大人から見ればただ遊んでいるとしか映らないかもしれませんが、お子様はお子様なりに一生懸命食事の自立に向かって色々と学習しているのです。


また1歳を過ぎて段々と自分で歩けるようになると、お子様の世界はこれまでと一変します。


興味はこれまで以上に広がりますし、探究心も強くなります。この頃のお子様に、いつもきちんと座って食事に集中しろというのは、とても難しい注文になります。


すごくお腹が空いているのならば別ですが、食べること以外に興味が見つかれば、すぐ椅子から降りて好きな場所に行ってしまいます。

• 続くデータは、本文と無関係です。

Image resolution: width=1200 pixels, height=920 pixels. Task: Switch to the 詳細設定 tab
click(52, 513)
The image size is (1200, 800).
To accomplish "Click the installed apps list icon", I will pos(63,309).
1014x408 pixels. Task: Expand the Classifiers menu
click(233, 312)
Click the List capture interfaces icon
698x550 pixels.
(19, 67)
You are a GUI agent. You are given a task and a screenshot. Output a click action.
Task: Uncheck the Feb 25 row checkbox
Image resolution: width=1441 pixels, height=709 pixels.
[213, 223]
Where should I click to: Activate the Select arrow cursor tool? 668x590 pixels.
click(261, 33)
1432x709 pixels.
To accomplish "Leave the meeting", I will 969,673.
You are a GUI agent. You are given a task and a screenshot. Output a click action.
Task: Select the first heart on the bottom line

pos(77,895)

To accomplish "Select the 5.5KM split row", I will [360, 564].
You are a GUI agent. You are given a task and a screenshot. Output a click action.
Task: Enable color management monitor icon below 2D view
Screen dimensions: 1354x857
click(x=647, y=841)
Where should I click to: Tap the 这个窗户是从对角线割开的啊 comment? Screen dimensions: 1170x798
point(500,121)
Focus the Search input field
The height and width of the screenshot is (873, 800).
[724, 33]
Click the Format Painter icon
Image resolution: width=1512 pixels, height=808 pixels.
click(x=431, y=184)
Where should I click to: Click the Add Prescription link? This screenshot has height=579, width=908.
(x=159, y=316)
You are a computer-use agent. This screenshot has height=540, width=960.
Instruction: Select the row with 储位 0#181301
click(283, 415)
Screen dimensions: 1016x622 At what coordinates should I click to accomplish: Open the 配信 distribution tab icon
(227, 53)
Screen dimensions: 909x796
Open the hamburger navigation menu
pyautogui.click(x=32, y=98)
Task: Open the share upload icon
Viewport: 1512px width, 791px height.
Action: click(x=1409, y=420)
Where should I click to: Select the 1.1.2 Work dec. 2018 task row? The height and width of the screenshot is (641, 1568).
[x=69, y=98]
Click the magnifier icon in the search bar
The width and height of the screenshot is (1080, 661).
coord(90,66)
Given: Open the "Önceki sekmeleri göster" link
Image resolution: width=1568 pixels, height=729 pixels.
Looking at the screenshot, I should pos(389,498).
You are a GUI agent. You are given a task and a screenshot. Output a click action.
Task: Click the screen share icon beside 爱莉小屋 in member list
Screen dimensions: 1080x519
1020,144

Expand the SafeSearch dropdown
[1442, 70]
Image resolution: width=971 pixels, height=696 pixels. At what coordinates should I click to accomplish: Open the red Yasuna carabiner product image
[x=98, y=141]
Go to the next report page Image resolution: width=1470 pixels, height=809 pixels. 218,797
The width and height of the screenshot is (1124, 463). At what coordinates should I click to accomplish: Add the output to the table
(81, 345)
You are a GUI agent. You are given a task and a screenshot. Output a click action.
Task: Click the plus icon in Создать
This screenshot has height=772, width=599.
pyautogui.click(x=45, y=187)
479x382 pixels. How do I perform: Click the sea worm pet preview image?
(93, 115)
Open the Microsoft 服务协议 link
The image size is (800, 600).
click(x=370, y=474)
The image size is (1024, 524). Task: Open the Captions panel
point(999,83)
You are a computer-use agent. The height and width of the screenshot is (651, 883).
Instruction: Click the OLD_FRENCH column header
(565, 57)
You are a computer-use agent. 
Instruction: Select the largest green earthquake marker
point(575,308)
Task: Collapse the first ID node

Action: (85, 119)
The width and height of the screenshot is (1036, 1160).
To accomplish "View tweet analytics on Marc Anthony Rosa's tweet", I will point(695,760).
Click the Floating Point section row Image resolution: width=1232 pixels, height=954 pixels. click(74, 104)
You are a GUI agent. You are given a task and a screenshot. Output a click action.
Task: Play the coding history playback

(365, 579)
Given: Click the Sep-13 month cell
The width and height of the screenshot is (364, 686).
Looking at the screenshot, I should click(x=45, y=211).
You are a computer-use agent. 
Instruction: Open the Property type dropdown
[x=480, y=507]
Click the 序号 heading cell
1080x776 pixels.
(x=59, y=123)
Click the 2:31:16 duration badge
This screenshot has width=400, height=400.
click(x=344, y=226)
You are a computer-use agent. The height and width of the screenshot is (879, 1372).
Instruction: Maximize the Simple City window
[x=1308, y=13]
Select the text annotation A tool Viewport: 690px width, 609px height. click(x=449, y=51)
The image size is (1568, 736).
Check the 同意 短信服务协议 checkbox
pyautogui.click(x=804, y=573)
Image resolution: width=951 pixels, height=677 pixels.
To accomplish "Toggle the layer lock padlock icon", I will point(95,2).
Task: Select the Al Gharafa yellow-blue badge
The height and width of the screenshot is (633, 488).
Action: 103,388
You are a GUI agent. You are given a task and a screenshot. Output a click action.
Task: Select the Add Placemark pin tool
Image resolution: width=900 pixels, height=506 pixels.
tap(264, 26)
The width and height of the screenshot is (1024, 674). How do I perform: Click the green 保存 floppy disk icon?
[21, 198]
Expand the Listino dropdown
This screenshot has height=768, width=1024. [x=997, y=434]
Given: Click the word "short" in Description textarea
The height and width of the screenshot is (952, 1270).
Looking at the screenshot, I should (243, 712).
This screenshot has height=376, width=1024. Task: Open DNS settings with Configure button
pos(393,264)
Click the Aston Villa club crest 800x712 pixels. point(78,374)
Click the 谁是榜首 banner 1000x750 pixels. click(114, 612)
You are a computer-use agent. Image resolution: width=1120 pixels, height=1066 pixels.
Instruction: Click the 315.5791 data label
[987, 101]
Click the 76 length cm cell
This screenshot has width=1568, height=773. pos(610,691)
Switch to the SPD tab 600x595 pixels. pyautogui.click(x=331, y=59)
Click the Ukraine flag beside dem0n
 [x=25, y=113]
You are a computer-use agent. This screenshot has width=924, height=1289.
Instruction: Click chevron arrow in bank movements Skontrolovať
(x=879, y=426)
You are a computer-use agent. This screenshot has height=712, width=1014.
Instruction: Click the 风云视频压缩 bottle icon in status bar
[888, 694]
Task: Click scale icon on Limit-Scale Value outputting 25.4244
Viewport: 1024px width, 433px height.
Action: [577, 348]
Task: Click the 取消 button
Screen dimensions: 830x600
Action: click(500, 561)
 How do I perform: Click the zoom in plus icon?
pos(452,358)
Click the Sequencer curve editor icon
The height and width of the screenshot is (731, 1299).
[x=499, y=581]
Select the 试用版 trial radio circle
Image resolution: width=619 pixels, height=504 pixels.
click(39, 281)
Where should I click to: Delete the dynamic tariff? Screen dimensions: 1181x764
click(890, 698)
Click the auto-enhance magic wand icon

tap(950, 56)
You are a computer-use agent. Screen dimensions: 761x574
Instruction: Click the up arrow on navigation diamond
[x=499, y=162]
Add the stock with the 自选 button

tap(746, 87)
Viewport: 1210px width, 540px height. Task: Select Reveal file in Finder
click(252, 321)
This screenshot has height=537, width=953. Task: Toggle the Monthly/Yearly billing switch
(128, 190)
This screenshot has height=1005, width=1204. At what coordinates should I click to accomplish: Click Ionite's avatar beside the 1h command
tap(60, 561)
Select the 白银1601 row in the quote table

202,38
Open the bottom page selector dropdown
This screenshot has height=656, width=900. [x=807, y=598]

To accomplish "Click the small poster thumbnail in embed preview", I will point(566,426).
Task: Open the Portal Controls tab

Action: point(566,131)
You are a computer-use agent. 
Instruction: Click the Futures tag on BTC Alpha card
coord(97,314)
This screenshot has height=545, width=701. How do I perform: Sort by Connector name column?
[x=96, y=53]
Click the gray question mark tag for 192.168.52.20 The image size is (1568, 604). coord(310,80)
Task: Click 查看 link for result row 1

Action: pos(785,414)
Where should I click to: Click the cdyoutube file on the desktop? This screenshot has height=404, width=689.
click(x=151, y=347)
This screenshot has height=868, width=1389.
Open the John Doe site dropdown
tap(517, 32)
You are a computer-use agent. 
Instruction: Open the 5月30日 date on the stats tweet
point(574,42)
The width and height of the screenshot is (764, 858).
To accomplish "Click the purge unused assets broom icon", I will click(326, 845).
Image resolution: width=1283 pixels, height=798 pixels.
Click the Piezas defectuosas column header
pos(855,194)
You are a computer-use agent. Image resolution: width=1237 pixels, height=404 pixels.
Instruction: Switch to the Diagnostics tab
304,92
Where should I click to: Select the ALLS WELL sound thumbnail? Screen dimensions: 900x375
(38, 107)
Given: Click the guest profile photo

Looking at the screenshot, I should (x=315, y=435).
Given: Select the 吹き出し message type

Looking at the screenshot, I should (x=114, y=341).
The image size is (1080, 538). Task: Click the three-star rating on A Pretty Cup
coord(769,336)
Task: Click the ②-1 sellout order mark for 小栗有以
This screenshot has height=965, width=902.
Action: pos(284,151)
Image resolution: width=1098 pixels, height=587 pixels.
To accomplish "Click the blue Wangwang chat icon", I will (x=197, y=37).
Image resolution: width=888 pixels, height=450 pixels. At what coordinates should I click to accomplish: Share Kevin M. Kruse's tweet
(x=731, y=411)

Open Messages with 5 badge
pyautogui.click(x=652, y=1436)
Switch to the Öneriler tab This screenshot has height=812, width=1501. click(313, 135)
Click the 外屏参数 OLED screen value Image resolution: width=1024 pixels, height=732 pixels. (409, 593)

これは1~2歳のお子様にはごく当たり前の姿になります。


どのように対応したらいいのでしょうか。

集中力が欠けた場合 

①気が散るものは片付ける!

おもちゃや絵本などは見えない場所に隠し、テレビがついていたら消してコミュニケーションをしながら楽しく食べられる環境を作りましょう。

②テーブルと椅子の高さを合わせる!

テーブルはお子様の胸とお腹のあいだの当たりにくるようにしましょう。背筋が伸び、足の裏がついている事がポイントです。

③手づかみ食べができるメニューを!

自分の手で食べれば、自然と食事に集中できます。おにぎりやウインナー、根菜類の煮物や野菜スティックなどがいいでしょう。

食べ物をぐちゃぐちゃしたり、投げたりする場合

①食事をする時は大人も一緒に

パパママがしょっちゅう席を立つとお子様も落ち着きません。


途中で席を立たなくていいように、おしぼりや台布巾など必要なものは前もってテーブルに用意しておきましょう。

②遊び食べを叱らない

お子様にとっては、遊び食べをしている自覚がありません。


その都度叱られていてはお子様の食事が楽しくなくなってしまいます。


  • 「人参さんが食べてほしい~って言ってるよ」
  • 「スプーンさんが痛いって言ってるよ」
  • 「遊んだら、パパ(ママ)悲しいなぁ」


など、食べ物や保護者様自身の気持ちを伝えるといいでしょう。

③構いすぎず、時には知らん顔を

知らん顔をしながら、楽しく食べているところをお子様に見せましょう。


「なんだか楽しそう」とお子様の方から関心を示すかもしれません。

④ごちそうさま、と声掛けをして食事をきりあげる

お腹がいっぱいで食べられないから遊んでしまう時もあるかもしれません。


お子様の様子を見て、「ごちそうさましようね」と区切りをつけてかたづけましょう。


実際に私が働いている保育園ではお昼の給食の時間は大体30分を目安としています。


お子様の集中力も20分~30分と言われているので、長く座ってればいいという話でもありません😌

食事と遊びのけじめがない場合

遊びの気分を引きずったまま食事につくと、そのまま食べ物をおもちゃにしがちです。


食事をする時は、遊びの区切りがついたところで声をかけましょう。


お子様は、いつもと同じことをするのが好きです。


食事を始めるまでの一連の流れを作り、毎回その流れを繰り返すことで、楽しい気分で食事モードに入ることができます♬︎

保育園でやっている実践例

私の保育園は、次のような流れを作っています。


・お歌を歌いながらおもちゃを片付ける。

・手を洗いにいく。

・席についたら手遊びや紙芝居・絵本などで気持ちを落ち着かせる。

・今日のお野菜ということで、実際に給食に出ている野菜を紹介し、食へ興味を移行させる。

・お食事を運ぶ。

・いただきますをする。


ご家庭でも是非参考にしてみてください。


3歳以降になりますと、遊び食べは徐々になくなってきます。


ある程度けじめをつけながら、おおらかな気持ちで上手に対応していきましょう!